近年来，国内外越来越多的学者对药用植物的自毒作用及化感作用进行了研究［13，31-39］。在自然生态系统中，当化感物质在土壤中积累到一定量后，就会延缓植物的发芽时间、降低植物的发芽率，进而影响植物的生长发育［39］，但是，化感物质起作用需要达到一定的浓度，在自然条件下，外来植物向土壤中释放的化感物质浓度只有达到了某一有效作用阈值，才会对周围的伴生植物产生抑制效果［40］。

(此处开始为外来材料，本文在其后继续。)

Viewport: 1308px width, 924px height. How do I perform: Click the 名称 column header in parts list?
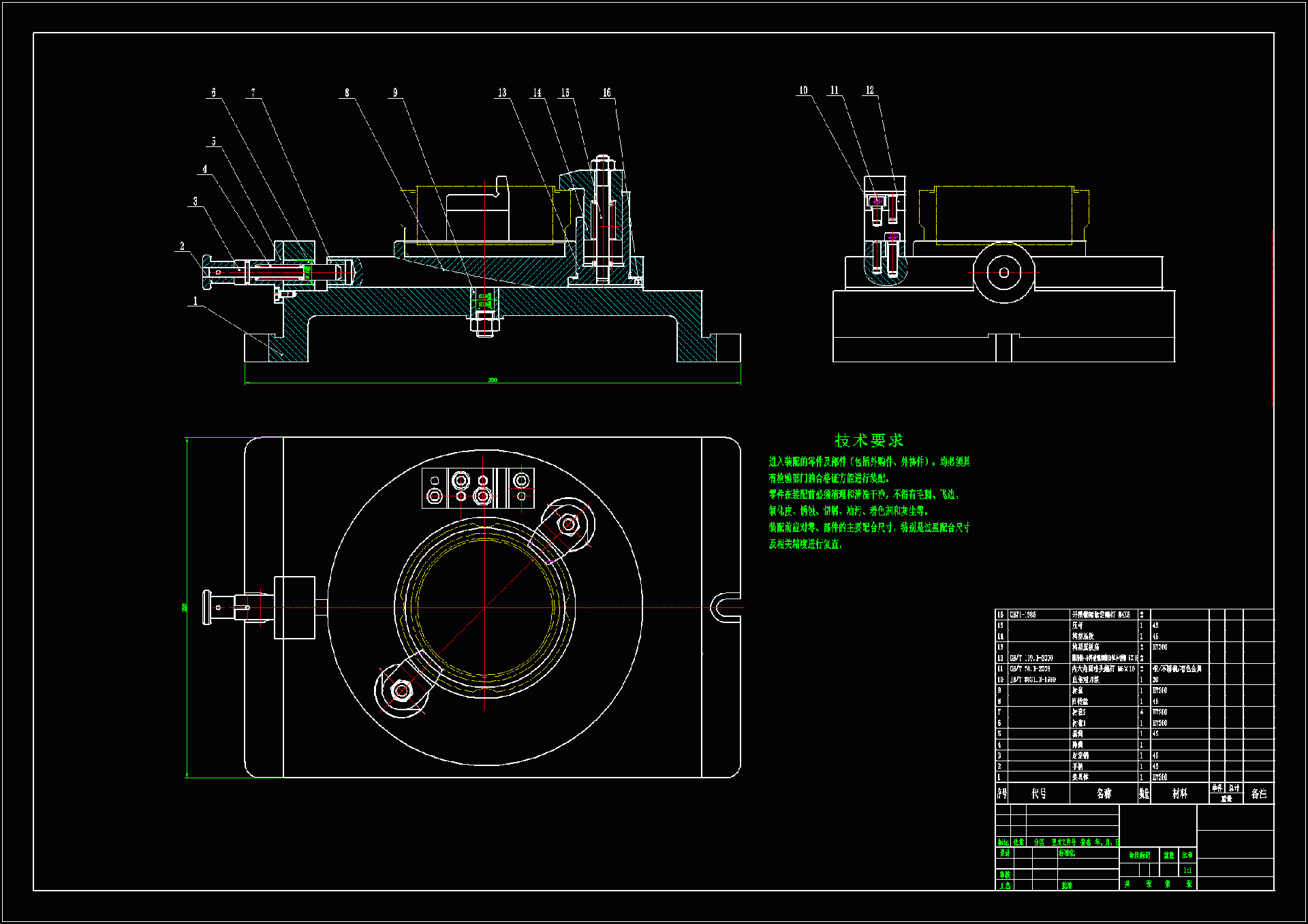pos(1104,793)
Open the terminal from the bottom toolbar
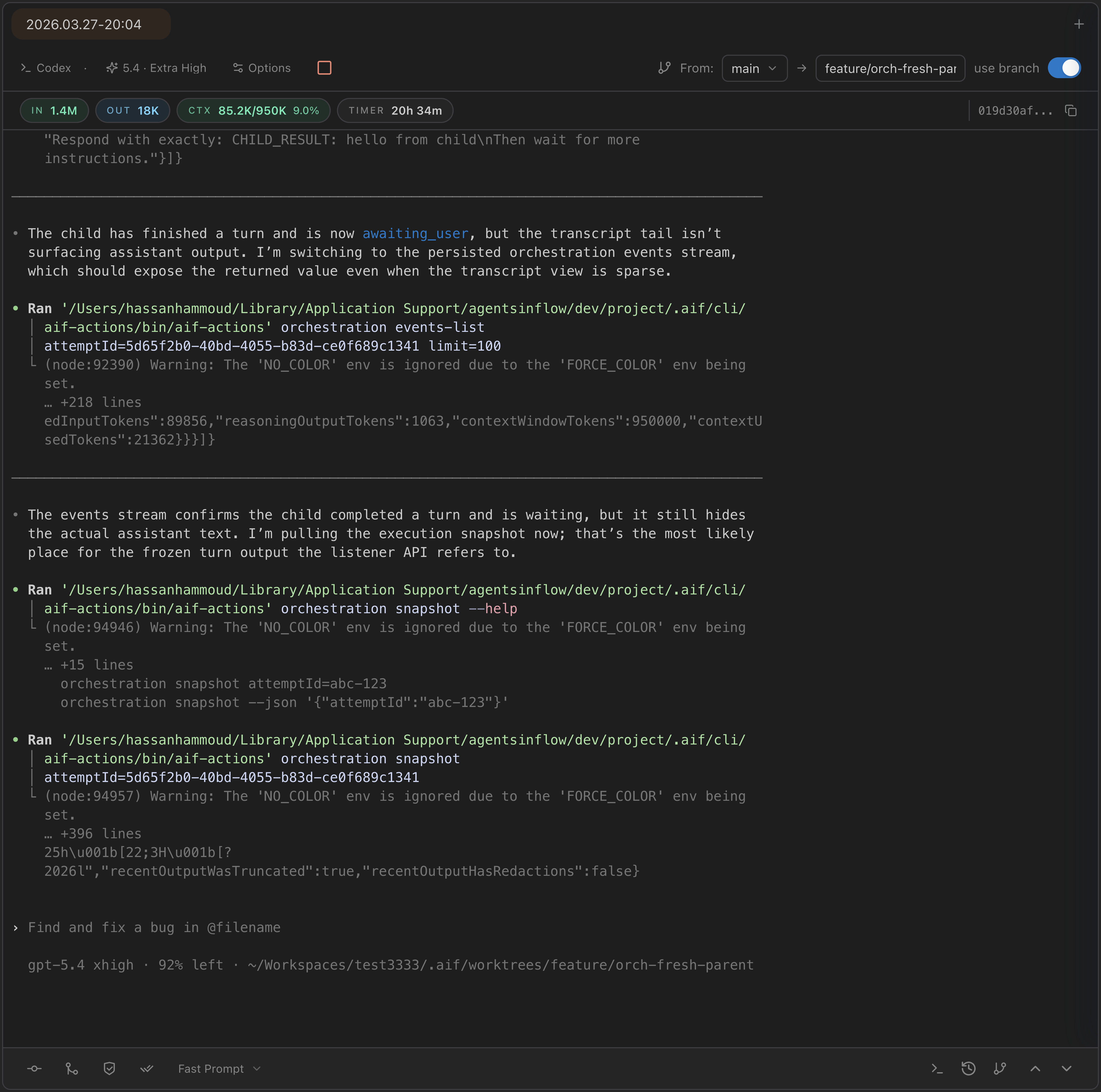Screen dimensions: 1101x1092 (x=936, y=1068)
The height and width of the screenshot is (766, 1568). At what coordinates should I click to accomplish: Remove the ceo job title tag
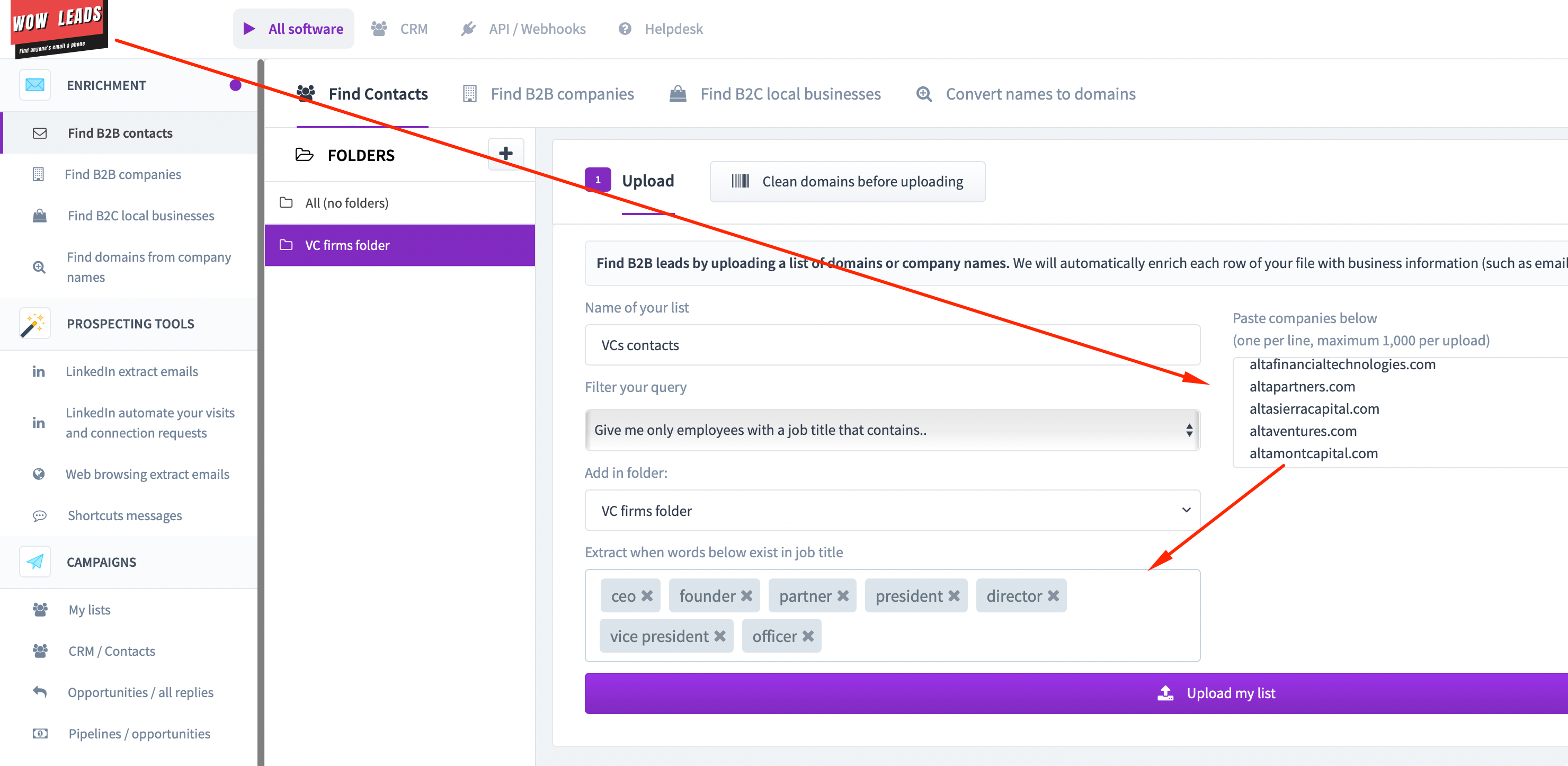click(x=646, y=596)
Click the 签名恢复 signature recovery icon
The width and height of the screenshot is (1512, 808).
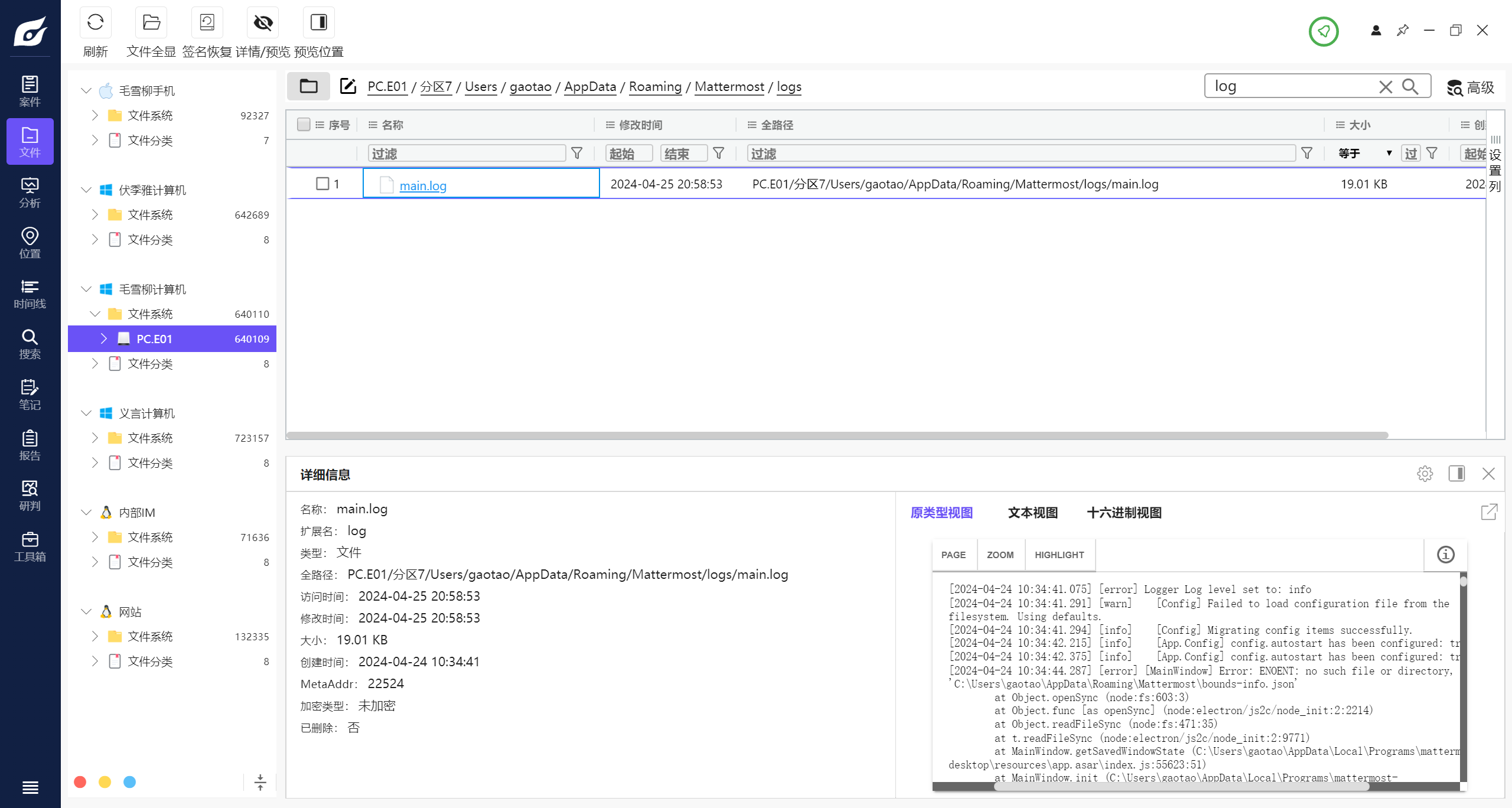tap(207, 23)
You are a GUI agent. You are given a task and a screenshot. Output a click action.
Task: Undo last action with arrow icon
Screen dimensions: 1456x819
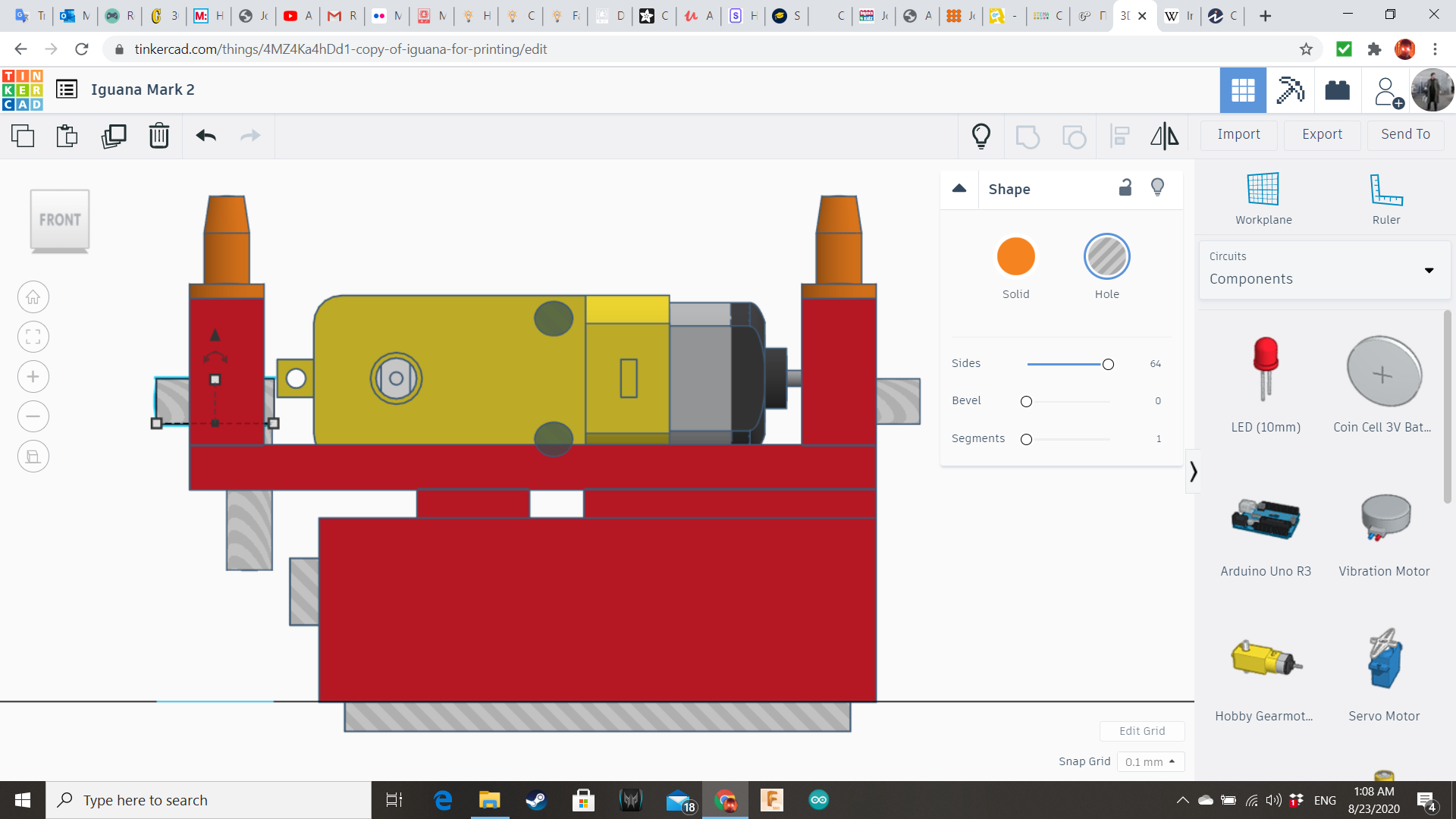click(206, 136)
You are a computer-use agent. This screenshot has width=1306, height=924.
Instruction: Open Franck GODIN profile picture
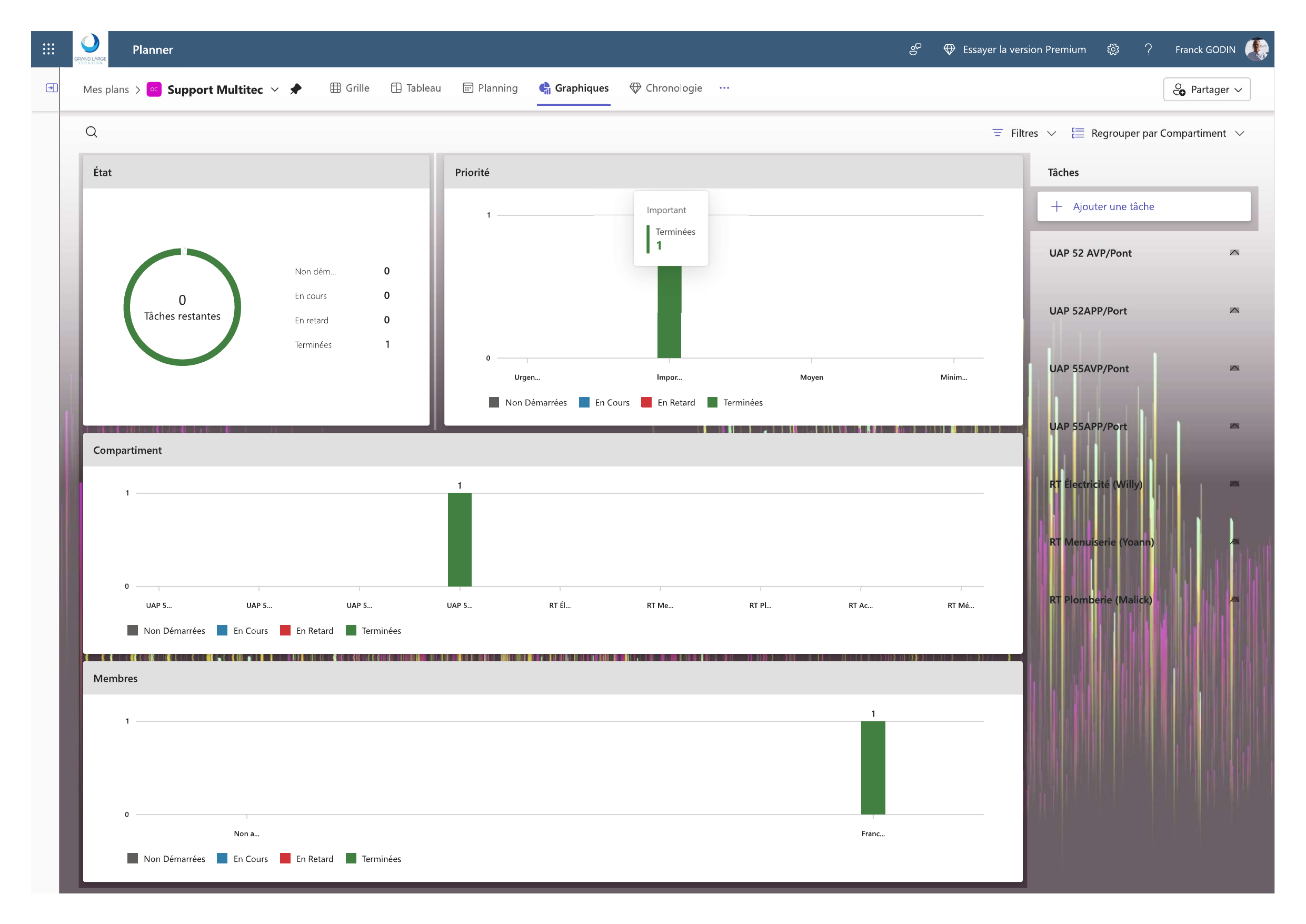[1256, 49]
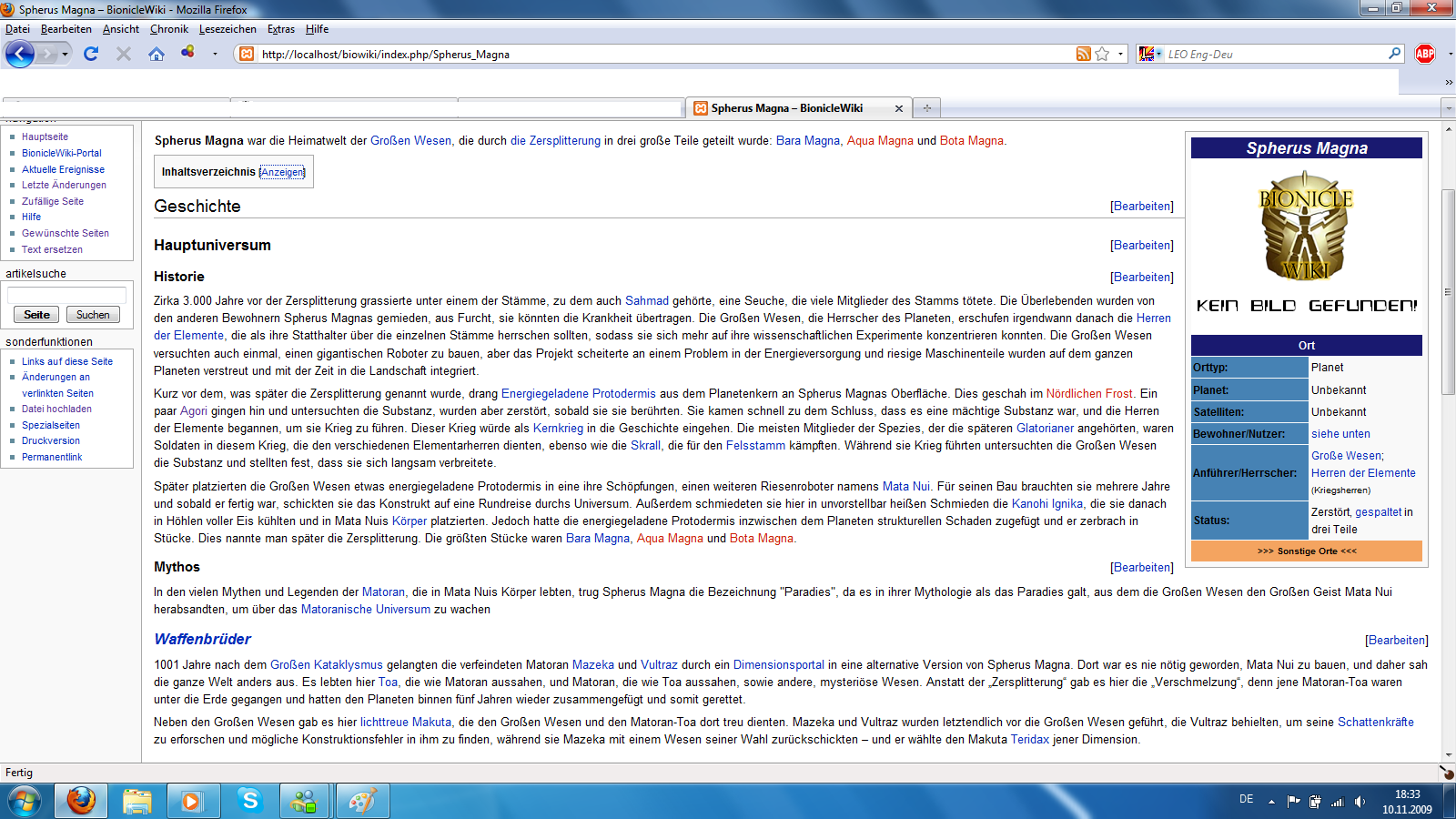Open the RSS feed icon in address bar
This screenshot has height=819, width=1456.
(x=1082, y=54)
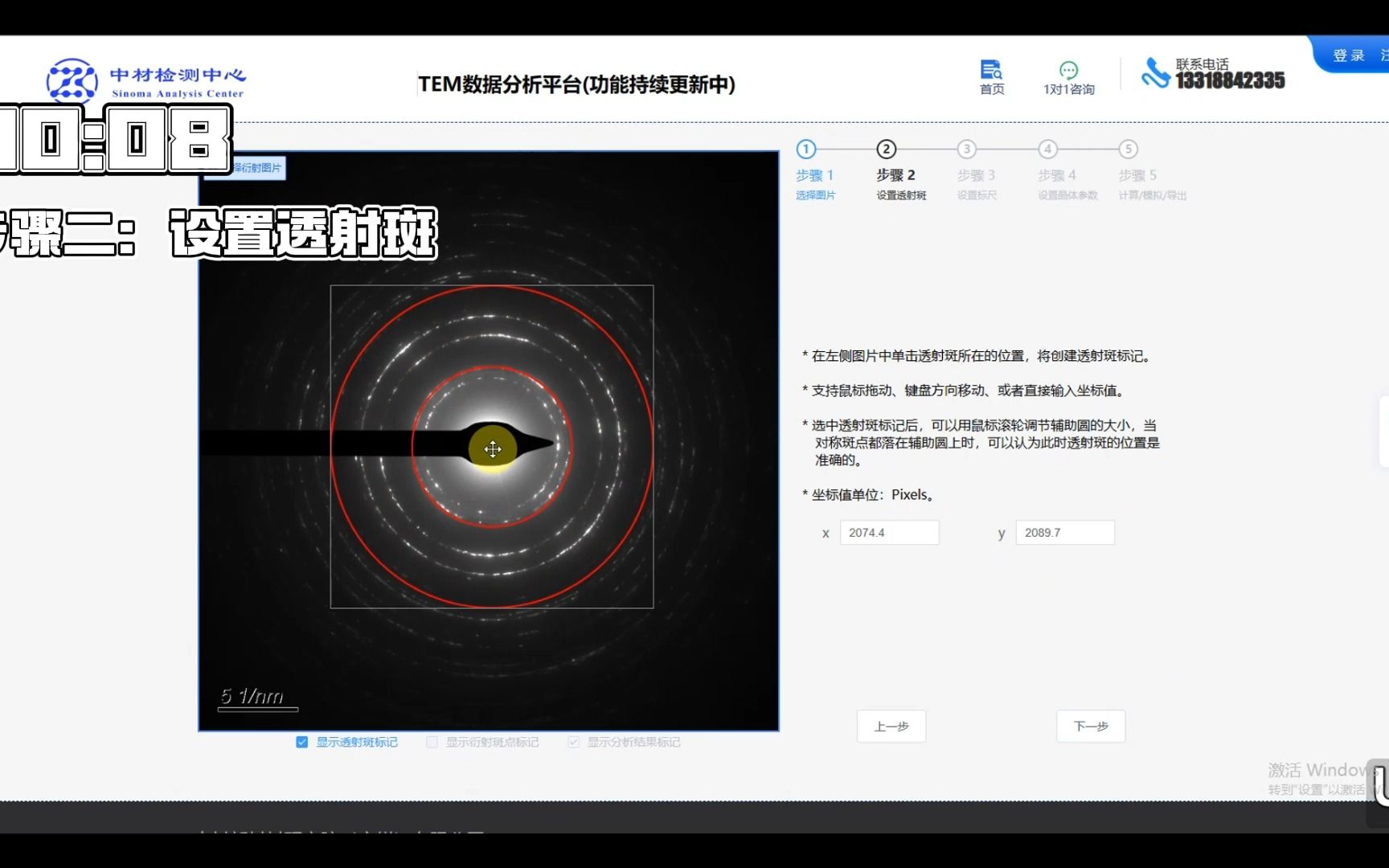Click the x coordinate input field 2074.4
1389x868 pixels.
click(889, 532)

化感物质能影响细胞分裂，细胞伸长和根尖的细微结构，对植物的幼根有促进或者抑制作用［41-42］。本研究证明，秦艽中龙胆苦苷和黄酮提取液对受体植物紫花苜蓿和红三叶的种子萌发和胚根的生长都有不同程度的影响且都表现出抑制作用，随着浓度增大抑制作用逐渐增强；相同浓度的龙胆苦苷和黄铜提取液对紫花苜蓿和红三叶的发芽抑制和胚根生长的抑制作用不同，说明不同植物对化感胁迫的敏感性表现出差异性。化感物质可以通过茎叶挥发、根系分泌、雨露淋洗和植物残体腐解等方式释放到外界环境中［43-45］，化感物质进入土壤后，在到达目标植物之前，要经过土壤颗粒和土壤微生物的吸附、运输、转化甚至降解，其结构、有效性和活性均会发生复杂的变化，导致对受试植物的化感效应出现相应变化［46］。药用植物根系分泌物的化感自毒作用［46］、根系分泌物对生态效应的间接作用及土壤微生物区系紊乱是导致植物连作障碍的主要因素［47-48］。龙胆苦苷和黄酮作为药用植物麻花秦艽的活性成分，其可能通过特定方式释放到自然生态系统中，对自身的连作产生不良效应、对伴生植物及轮作作物的发芽和生长产生抑制和毒害。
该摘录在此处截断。